We’ve got the technology – now give us law e-books

Tuesday 07 April 2009 by Rupert White

Some years ago, I plied this trade as an IT journalist and remember writing in breathless tones about e-ink/e-paper, and about how it could revolutionise how we look at the shifting balance between paper and computers for storage of documents and ad hoc notes. I was young(ish), daring and, frankly, a fool to futurology.

E-ink is very clever stuff – click here to go find out more about it – as it can be far more energy efficient than laptops as we know them. But I haven’t yet seen an ‘e-reader’ based on it that has made me think ‘that’s it, I can put away my trusty pens’, and I’m still not there – though iRex’s latest is a very good effort.

Sony’s reader is too small for business use and so is everything else that size, in my opinion, though I’m willing to be proved wrong. The A4 size, the clean lines and ability to annotate easily are big plusses for the 1000S, but I’d like to see a much more user-friendly interface, much faster response time when using the stylus to write on-screen, a faster screen refresh and just a faster processing unit overall.

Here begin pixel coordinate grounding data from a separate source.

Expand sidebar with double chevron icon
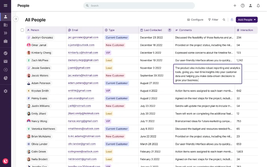Viewport: 267px width, 167px height. click(5, 33)
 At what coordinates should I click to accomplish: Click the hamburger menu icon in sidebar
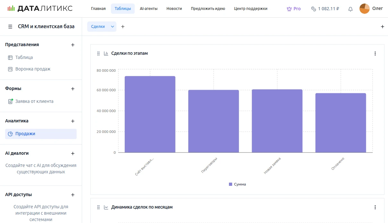tap(10, 27)
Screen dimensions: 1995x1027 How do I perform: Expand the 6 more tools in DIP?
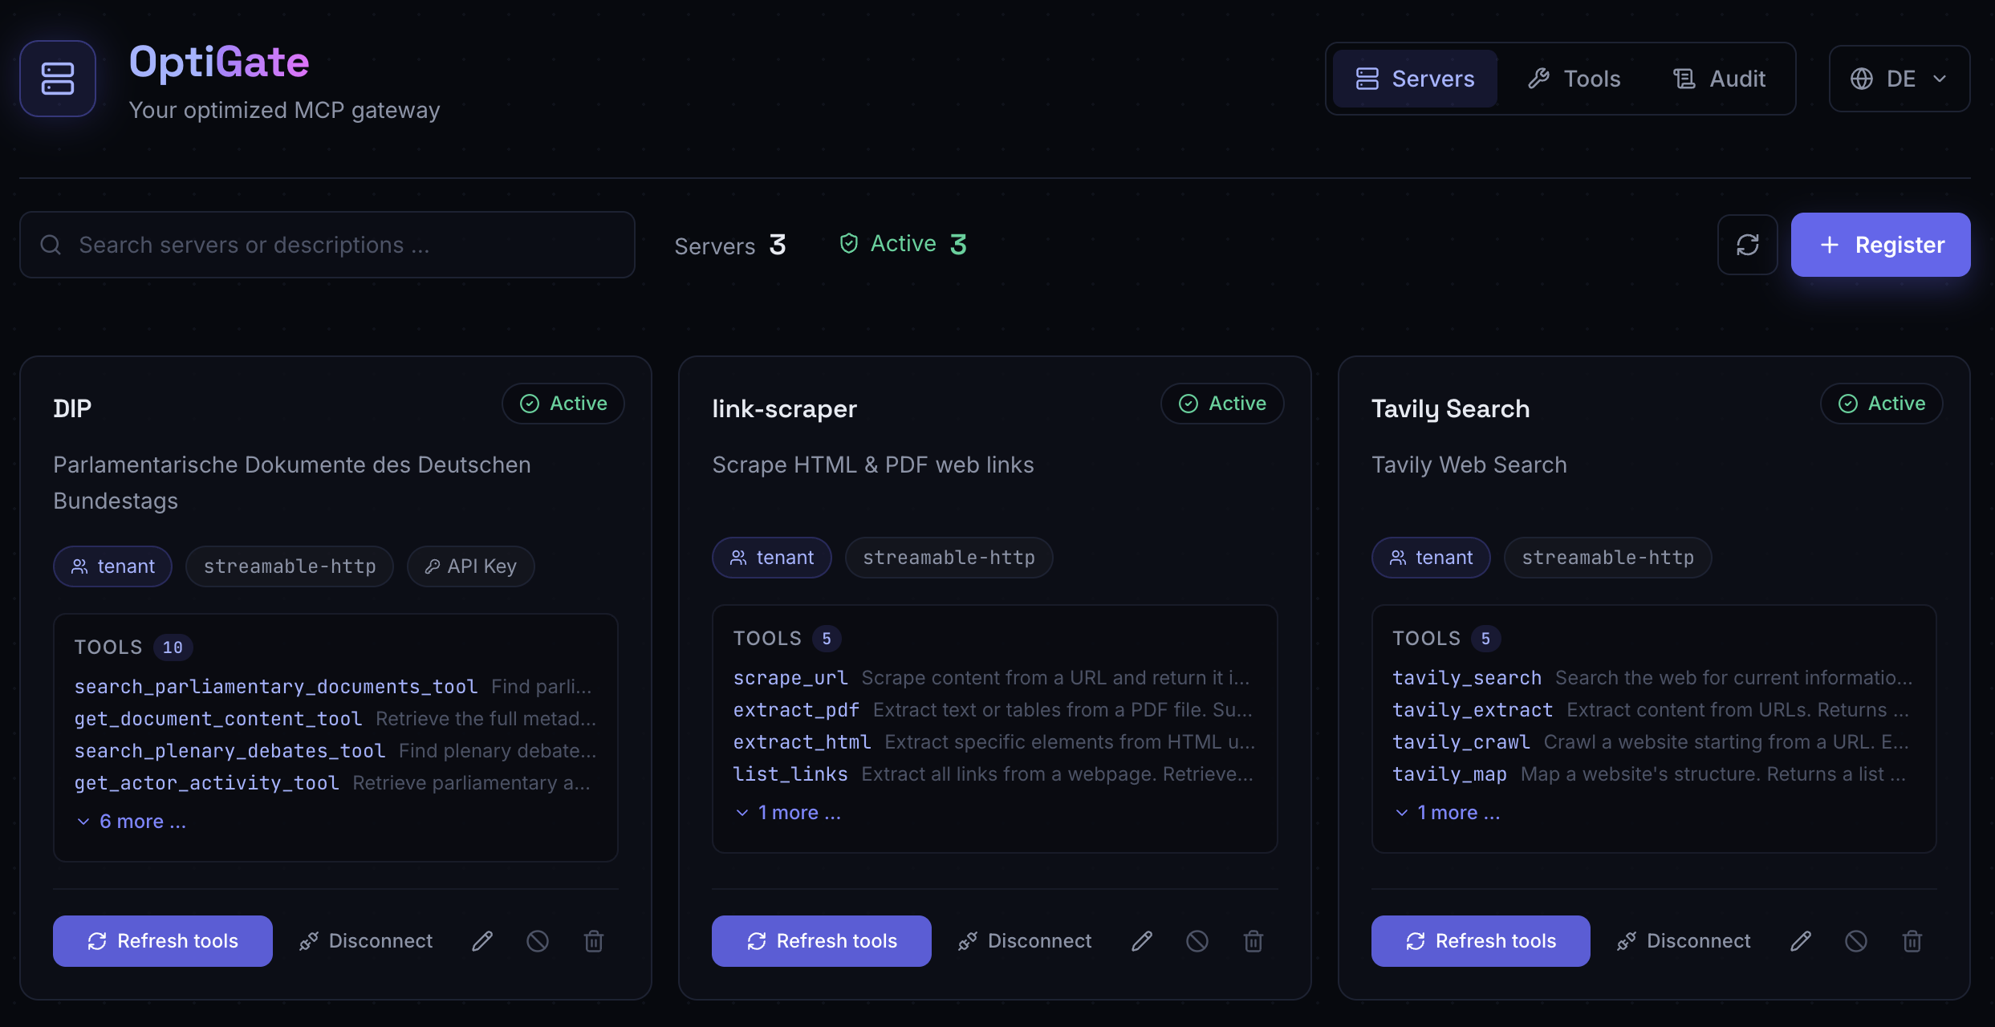click(132, 822)
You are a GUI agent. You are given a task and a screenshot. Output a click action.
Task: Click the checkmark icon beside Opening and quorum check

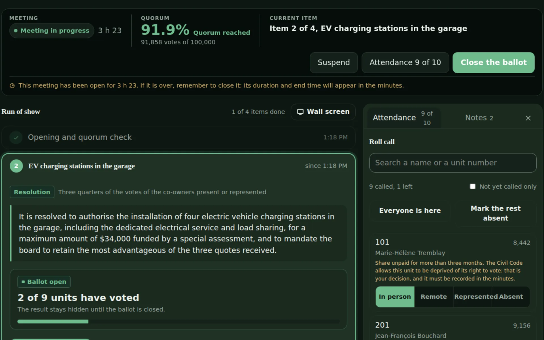tap(16, 137)
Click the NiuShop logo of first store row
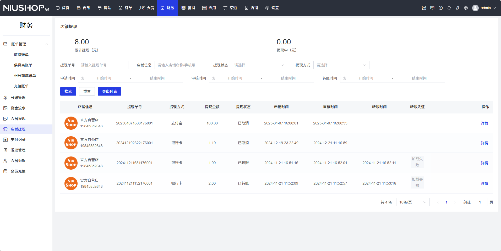 tap(71, 123)
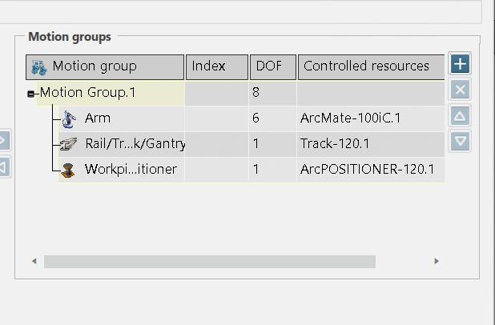The height and width of the screenshot is (325, 495).
Task: Select the ArcMate-100iC.1 controlled resource cell
Action: click(x=350, y=118)
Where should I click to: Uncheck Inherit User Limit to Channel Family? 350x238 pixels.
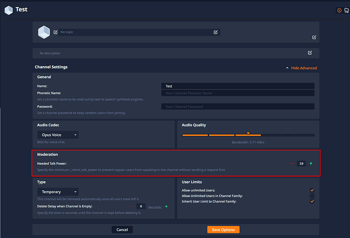pyautogui.click(x=312, y=201)
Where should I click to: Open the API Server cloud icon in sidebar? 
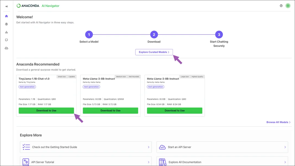pyautogui.click(x=6, y=48)
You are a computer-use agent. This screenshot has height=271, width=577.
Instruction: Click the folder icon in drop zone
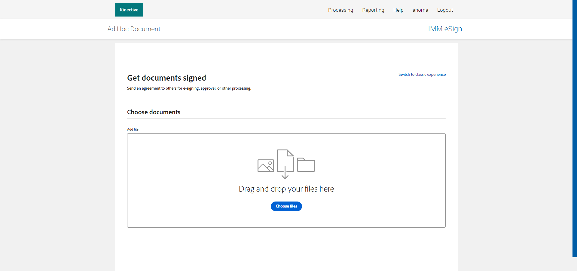[x=306, y=165]
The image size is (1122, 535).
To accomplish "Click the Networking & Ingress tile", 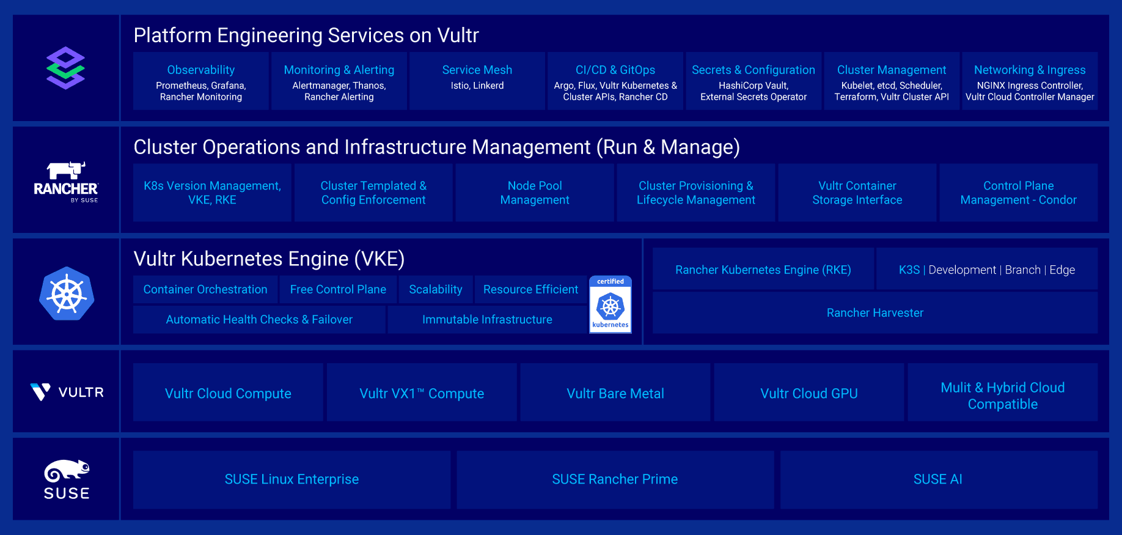I will 1029,81.
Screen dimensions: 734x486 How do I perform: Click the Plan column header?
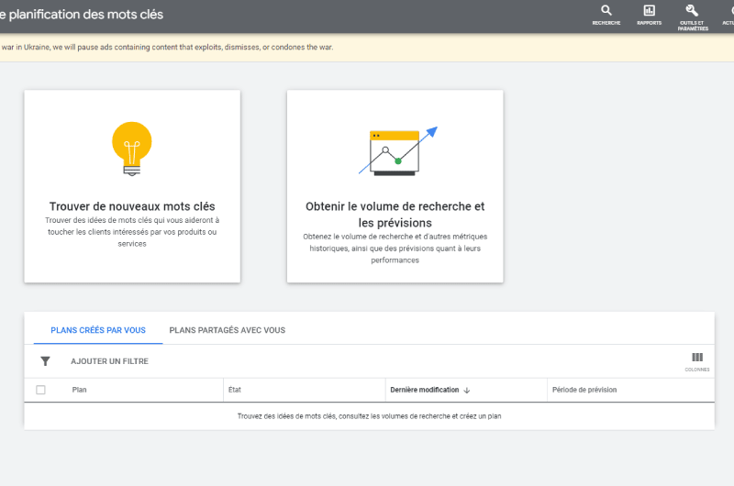(80, 390)
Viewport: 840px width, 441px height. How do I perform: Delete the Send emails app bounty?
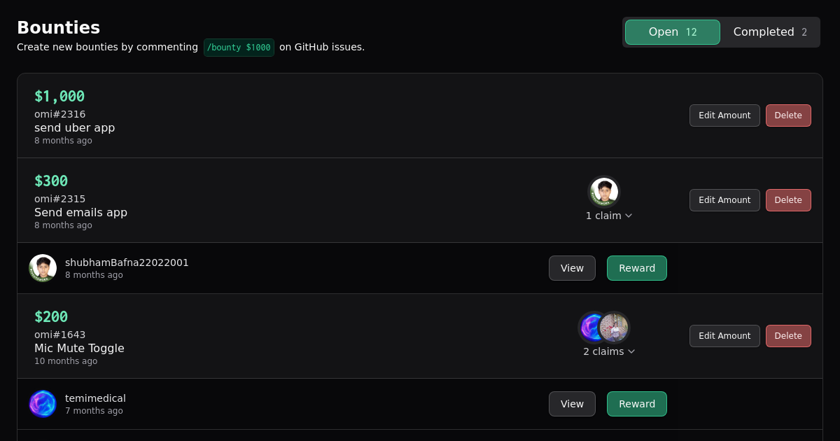click(x=788, y=200)
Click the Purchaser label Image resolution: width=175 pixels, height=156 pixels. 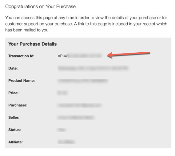18,105
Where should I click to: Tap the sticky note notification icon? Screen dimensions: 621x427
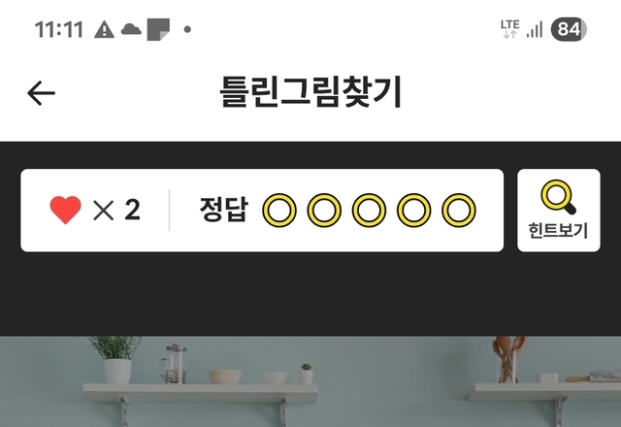click(x=158, y=29)
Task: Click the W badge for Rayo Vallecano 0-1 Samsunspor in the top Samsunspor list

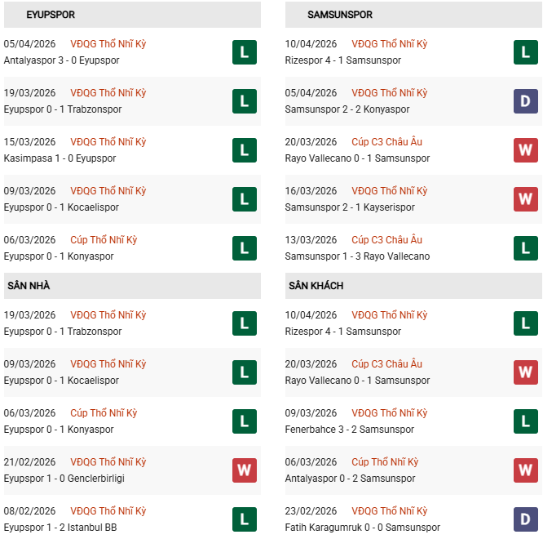Action: click(x=525, y=150)
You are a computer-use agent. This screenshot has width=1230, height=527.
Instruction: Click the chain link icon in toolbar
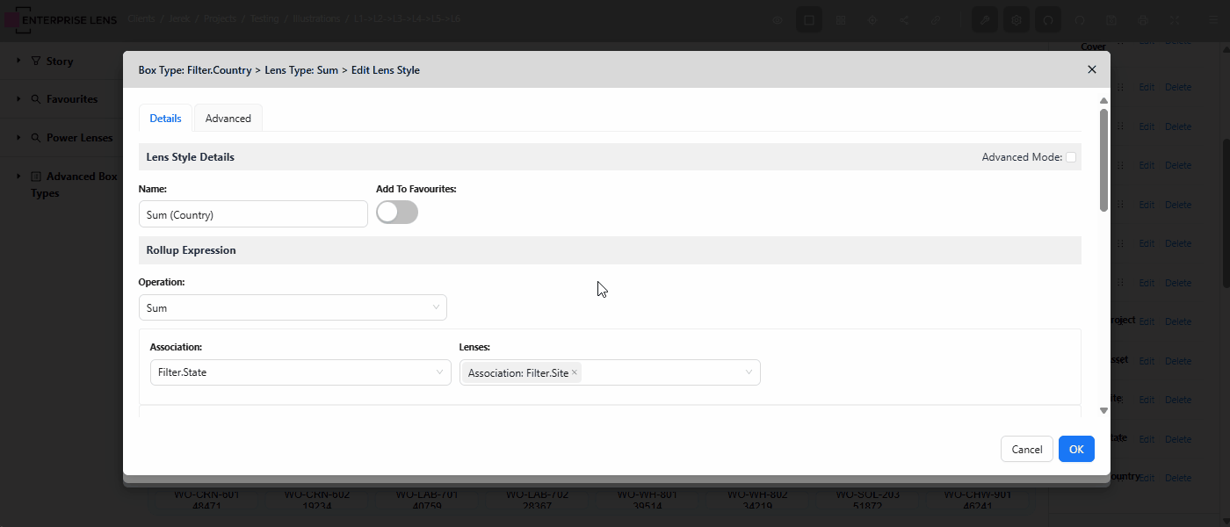coord(937,20)
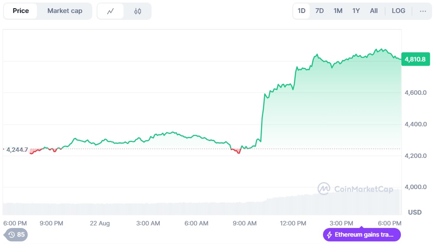Click the CoinMarketCap watermark logo

coord(324,189)
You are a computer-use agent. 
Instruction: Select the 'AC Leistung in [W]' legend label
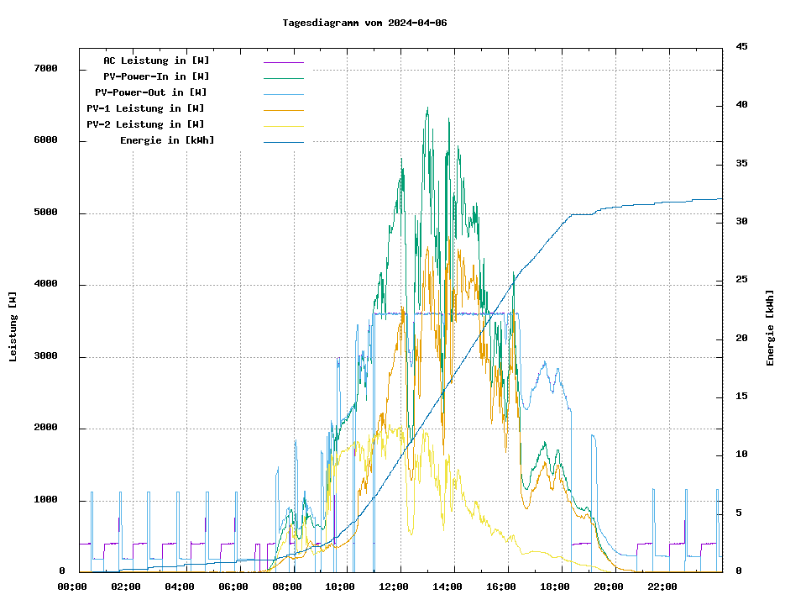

However, I read and annotated, and compared, 10 essays by law students on it – having become a judge for the student law essay competition for the law school at Queen Mary College, University of London, sponsored by Field Fisher Waterhouse – and then discussed those essays with others, all on the device, and found it very good at this kind of thing. That sounds simple, but it was a lot easier to use than a laptop for the task. Other uses I put it to would have been better suited to book-size units, but I can definitely imagine myself using something very like this more often, especially if I was a lawyer and not a journalist.

I’d love to see law books done properly on it, with its ability to bookmark, annotate and so on – but where are the law texts in new, rights-managed PDF formats? We need legal publishers to wake up to technology like this and get the content out there – that will drive the competition in the IT market to make devices that are constantly better. And all lawyers will benefit from that.

Comments

Profit from technology?

I love technology, it is empowering in it’s ability to expand and deliver new and innovative ways of efficient and effective working (and playing, or just fiddling about). More than 10 years ago I was at Cass Business School (then City University Business School) when there was considerable research going into paperless offices and board rooms, focused around the work of international company’s board level directors. That aimed to reduce costs (particularly travel) and speed up decision making for disbursed management teams. I’d like to hear more about how the participants feel the e-readers could reduce their costs, increase their ability to service client needs or may help them innovate new document management or case management techniques. Much as I love new gadgets, where’s the profit in it for the partners or clients?

It's not all about cost

Fair points all, Mr Moyes. However, I remember a well-known IT director of a mid-sized firm once telling about when he had to 'sell' using email to his firm, in the early 90s.

Email hasn't reduced the costs for law firms, or at least I don't think it has. But it has enabled brand new and more efficient communication and it has reduced the quantity of paper shovelled around in the post (probably ruining Royal Mail in the process).

You wouldn't leave your laptop at home because you can carry a sliderule, calculator, maths paper and pencils, plus a typewriter and paper in your briefcase - so why not consider how much easier it would be to have court bundles on one slim device... Or a group of updates to, say, "Employment Law In Europe: Second Edition"?

That last point is I think very underrated - if I could, say, receive new editions and updates to books I already have, automatically, with the updated areas pre-bookmarked, how much easier might that be? There's a world of more efficient and easier-on-the-briefcase-arm stuff out there - I'm just waiting for someone to make it...

However, in the spirit of this medium, I'll see if I can get the participants online.

Rupert I, iOverlord, Law21

Rupert

I, iOverlord, Law21 and others had an interesting exchange about legal ebooks - best followed via http://www.informationoverlord.co.uk/?p=250

You're asking for a technology-led solution. It's nice to dream but that's just not going to fly.